Storyteller #43 – building from-within

We’re making the last adjustments to the book about Kiruna and the mine (in Swedish) before sending it to potential publishers. In a chapter about broken memories we felt compelled to return to a conversation we had with a man who was born and raised in Kiruna, who worked with the mine for close to ten years, but now lives in Luleå.

In Kiruna, we often heard that many of those reacting strongly to the urban transformation did not live in Kiruna anymore, but had spent their adolescence in the town before moving south. This man is an example. He follows every move in the town and: “Every time [they make a move] I feel affected. In my heart I live in Kiruna, although I’ve lived in Luleå for 32 years. … I feel no belonging to Luleå Hockey. … When someone devalues Malmfälten, I react. There is no understanding of how it all hangs together, about the ore that comes down to Luleå [and the steel plant] which gives the waste heat [to heat houses in Luleå]”.
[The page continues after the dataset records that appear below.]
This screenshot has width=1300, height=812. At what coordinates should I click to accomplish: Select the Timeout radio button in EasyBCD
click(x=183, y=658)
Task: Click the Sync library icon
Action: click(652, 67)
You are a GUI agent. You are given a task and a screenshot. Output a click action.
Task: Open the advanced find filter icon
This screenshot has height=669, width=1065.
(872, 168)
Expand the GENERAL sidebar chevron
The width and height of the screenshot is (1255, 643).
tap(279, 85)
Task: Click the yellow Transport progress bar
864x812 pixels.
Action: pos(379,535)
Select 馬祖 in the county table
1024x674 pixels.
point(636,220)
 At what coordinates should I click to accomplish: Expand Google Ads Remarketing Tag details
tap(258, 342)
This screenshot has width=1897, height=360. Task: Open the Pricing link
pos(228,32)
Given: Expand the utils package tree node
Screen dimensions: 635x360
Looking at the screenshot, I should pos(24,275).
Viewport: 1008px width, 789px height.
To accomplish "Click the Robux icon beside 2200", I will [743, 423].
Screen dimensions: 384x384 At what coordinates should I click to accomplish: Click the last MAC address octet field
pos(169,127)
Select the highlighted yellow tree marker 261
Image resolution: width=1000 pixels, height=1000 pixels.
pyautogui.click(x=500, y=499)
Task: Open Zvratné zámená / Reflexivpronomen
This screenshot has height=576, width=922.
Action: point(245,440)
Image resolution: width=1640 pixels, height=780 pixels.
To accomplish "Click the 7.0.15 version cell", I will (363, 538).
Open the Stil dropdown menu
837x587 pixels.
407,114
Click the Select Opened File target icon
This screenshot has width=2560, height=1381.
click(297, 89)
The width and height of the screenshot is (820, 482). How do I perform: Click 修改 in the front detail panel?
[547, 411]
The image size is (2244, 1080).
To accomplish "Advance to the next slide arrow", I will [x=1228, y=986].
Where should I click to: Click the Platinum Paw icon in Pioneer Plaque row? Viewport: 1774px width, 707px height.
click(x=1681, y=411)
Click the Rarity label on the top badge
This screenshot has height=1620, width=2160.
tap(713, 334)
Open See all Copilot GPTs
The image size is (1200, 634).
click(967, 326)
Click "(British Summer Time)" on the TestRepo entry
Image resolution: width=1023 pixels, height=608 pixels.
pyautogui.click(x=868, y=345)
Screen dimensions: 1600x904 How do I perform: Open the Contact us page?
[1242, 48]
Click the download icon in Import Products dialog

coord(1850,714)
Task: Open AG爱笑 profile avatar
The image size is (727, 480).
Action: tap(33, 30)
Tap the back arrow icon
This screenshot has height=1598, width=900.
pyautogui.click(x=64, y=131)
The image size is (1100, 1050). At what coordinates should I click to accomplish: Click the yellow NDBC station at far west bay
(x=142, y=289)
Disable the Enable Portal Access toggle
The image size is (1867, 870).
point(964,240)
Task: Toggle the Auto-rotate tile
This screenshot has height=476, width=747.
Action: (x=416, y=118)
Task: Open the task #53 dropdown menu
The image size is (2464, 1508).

We feel this man never left Kiruna. Reflecting on the transformations since the 1980s he talks about how the community has been good at building from-within, with culture and sports, a lot of associations, and then managed to combine this through architecture in the built environment. Together, this created a strong sense of belonging and pride. “Nowadays”, he says, “I think the dimensions are wrong, with the roads and…, too forceful, they overdo it, there is no instinctive feel to it. Everything that is built is to an extent built without feeling.”